Banks’ lending rates jump
The lending rate of commercial banks for offering budgetary support to the government soared on Wednesday after inflation shot up to a 21-month high in November.
The sharp increase in commercial banks’ lending rates for three, six and 12-month treasury bills indicates that they expect the central bank to make another aggressive hike in the benchmark interest rate on December 14.
“Cut-off yield (banks’ lending rate) increased by 228 basis points for three-month T-bills to 10.78% compared to 8.5% in the previous auction held on November 17,” Topline Securities reported, citing the central bank’s results for the latest T-bills auction held on Wednesday.
According to the Pakistan Bureau of Statistics (PBS), the inflation soared to a 21-month high at 11.5% in November against market expectations of 10% inflation for the month. The inflation spiked three percentage points from 9.2% in the prior month of October.
The benchmark interest rate remains a tool available with the central bank to control inflation. The State Bank of Pakistan aggressively increased the rate by 1.5 percentage points to 8.75% on November 19.

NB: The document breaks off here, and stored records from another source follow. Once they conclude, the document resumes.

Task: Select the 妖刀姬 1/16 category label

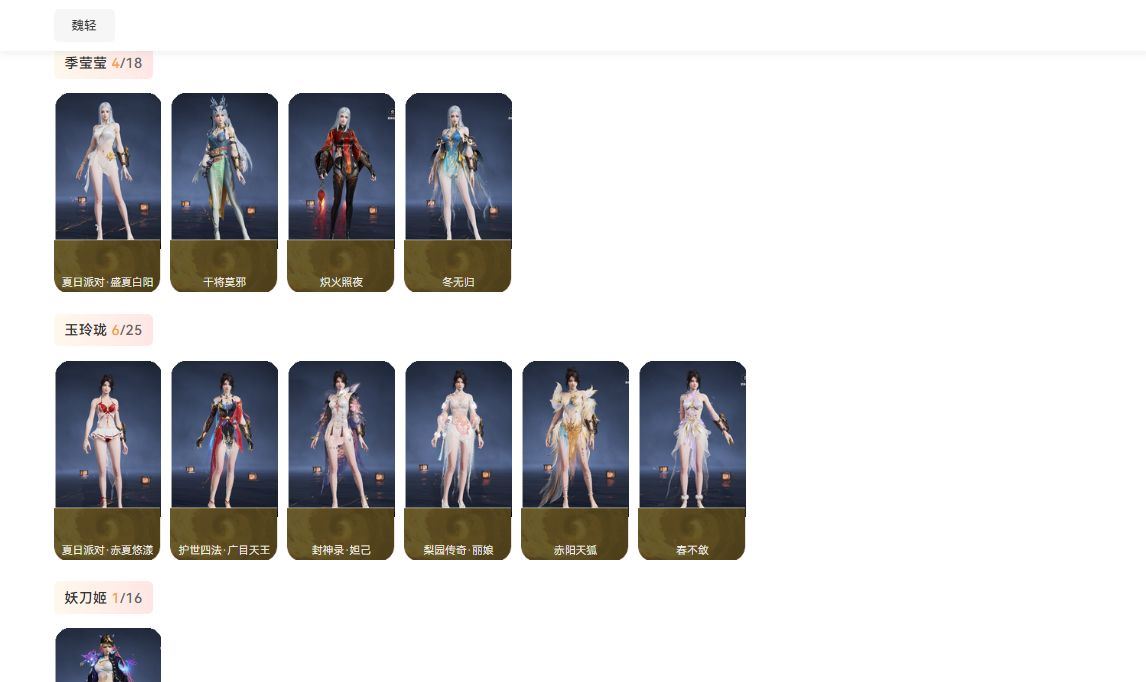Action: [103, 597]
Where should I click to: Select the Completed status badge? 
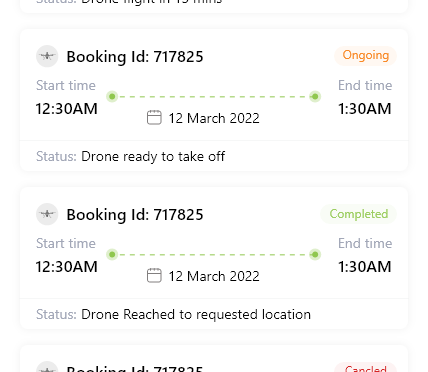point(359,214)
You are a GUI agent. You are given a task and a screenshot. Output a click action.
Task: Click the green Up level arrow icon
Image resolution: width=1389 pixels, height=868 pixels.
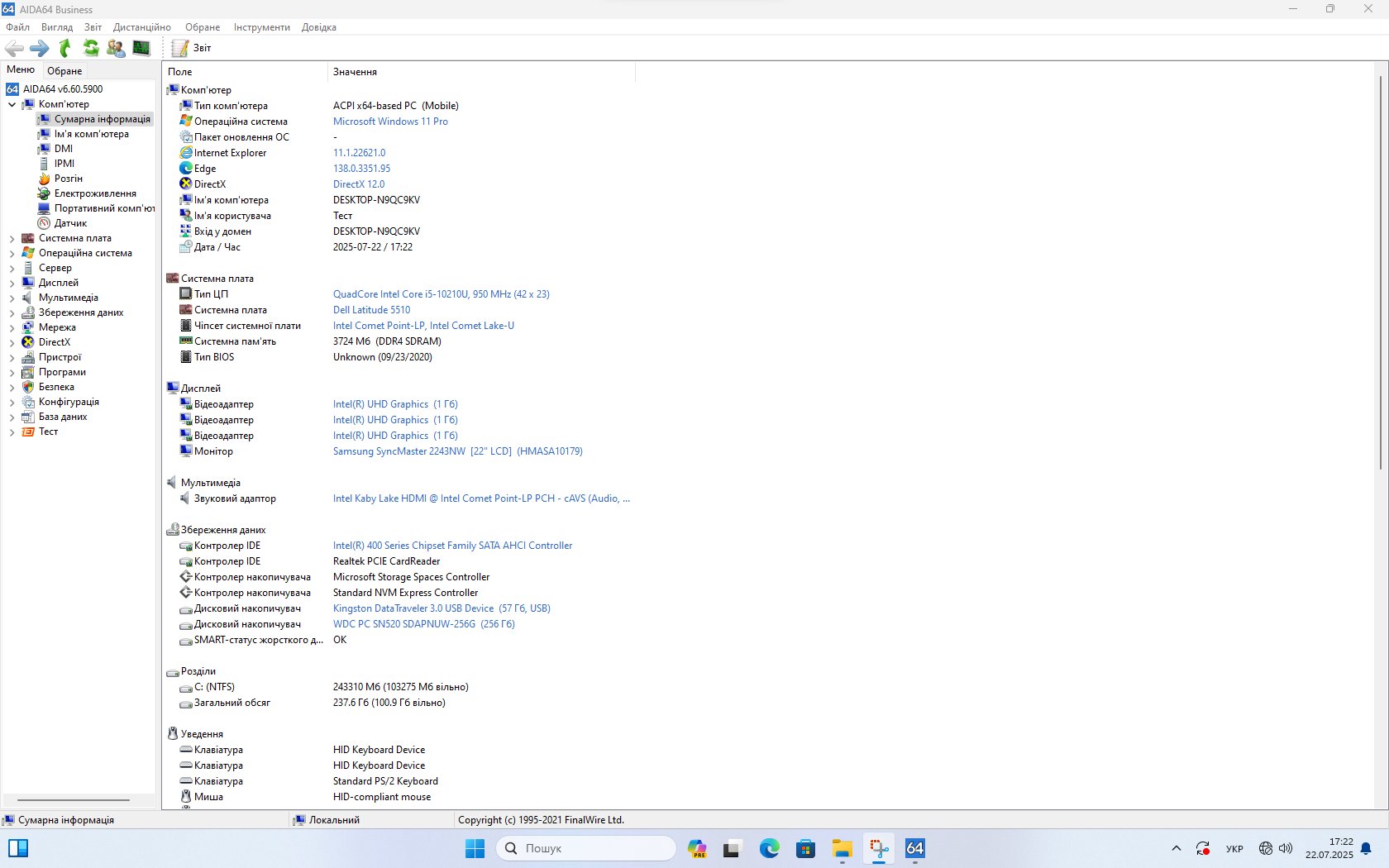[65, 48]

The government raised Rs504 billion to finance budget deficit through the auction of T-bills. It had fixed the target of Rs750 billion for the auction.
The State Bank of Pakistan (SBP) is scheduled to hold a meeting to announce the next monetary policy statement on December 14. Prior to release of inflation number for November, the market had expected a surge of 100-125 basis points in the benchmark interest rate in December.
Apart from the high inflation reading, market talks suggest that Pakistan’s import bill has reached all-time high of around $7.5-7.8 billion in November compared to the recent record high of $6.6 billion witnessed in September. The government is yet to release the import numbers for November.
“If the import bill comes close to the speculated numbers, then the country’ current account deficit would widen by a massive over $2 billion in November,” Ismail Iqbal Securities Head of Research Fahad Rauf.
The ballooning current account deficit may extend the current cycle of depreciation of rupee against the US dollar which would lift the inflation reading of Pakistan.
Pakistan’s central bank has kept its projection for inflation unchanged at 7-9% for full fiscal year 2021-22, according to November’s monetary policy statement. It, however, cautioned that inflation could exceed the upper limit of the projection laid down by SBP.
The inflation may surge past 9% in full fiscal year 2021-22 in the wake of the significant increase in global food and energy prices that the country imports to meet the local demand. Moreover, the likely increase in power and gas tariff by the government to implement the conditions laid down by the International Monetary Fund (IMF) would spark additional inflationary pressures.
Rauf said that his research house estimated inflation at 11% for full fiscal year 2021-22. “The month-on-month inflation reading may peak at around 13% over the next few months.”
The spike is expected due to increase in cost (fuel component) of power production and likely surge in power and gas base tariffs by the government in the near future.
The oil price in the international market is expected to drop further in the wake of contraction in demand amid outbreak of Covid-19 Omicron variant in Europe, US, Japan and Singapore.
T-bill auction results
The T-bills auction results suggest that the government has raised Rs338.4 billion by selling three-month T-bills at 10.78% yield against an offer of Rs423.4 billion.
It acquired another Rs111 billion by selling six-month T-bills at a yield of 11.5%. Banks had offered Rs201 billion.
The government raised Rs55 billion by selling 12-month T-bills at 11.51% against an offer of Rs125 billion.
The bond (T-bills) yields in the secondary market remained stable on Wednesday.
The cut-off yields on T-bills “are up by 79-100bps from the prevailing secondary market yields,” according to Topline Securities.
Published in The Express Tribune, December 2nd, 2021.